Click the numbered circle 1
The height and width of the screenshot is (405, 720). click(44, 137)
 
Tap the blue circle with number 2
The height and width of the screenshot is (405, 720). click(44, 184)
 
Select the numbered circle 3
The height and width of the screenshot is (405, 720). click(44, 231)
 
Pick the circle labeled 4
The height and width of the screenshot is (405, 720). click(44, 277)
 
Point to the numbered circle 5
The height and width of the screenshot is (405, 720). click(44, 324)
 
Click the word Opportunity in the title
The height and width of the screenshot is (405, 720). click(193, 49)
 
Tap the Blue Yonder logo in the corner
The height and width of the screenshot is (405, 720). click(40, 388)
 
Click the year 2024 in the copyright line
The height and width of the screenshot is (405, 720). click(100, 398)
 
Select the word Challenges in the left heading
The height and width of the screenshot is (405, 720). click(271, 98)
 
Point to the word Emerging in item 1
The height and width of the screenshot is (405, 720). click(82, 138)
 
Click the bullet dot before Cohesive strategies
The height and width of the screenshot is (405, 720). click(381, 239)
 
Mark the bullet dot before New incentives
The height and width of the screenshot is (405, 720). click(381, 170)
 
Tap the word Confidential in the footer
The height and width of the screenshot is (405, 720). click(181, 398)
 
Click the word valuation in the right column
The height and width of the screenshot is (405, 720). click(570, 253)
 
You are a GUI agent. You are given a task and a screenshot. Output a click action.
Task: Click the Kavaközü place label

_What you should do_
Write out again every line from the one with "Click the word valuation in the right column" through the end of the items, requests included, and add -60 to each coordinate in the answers.

_Task response_
Click the word valuation in the right column
The height and width of the screenshot is (405, 720). click(510, 193)
 
You are a GUI agent. You are given a task and a screenshot. Output a click action.
Task: Click the Kavaközü place label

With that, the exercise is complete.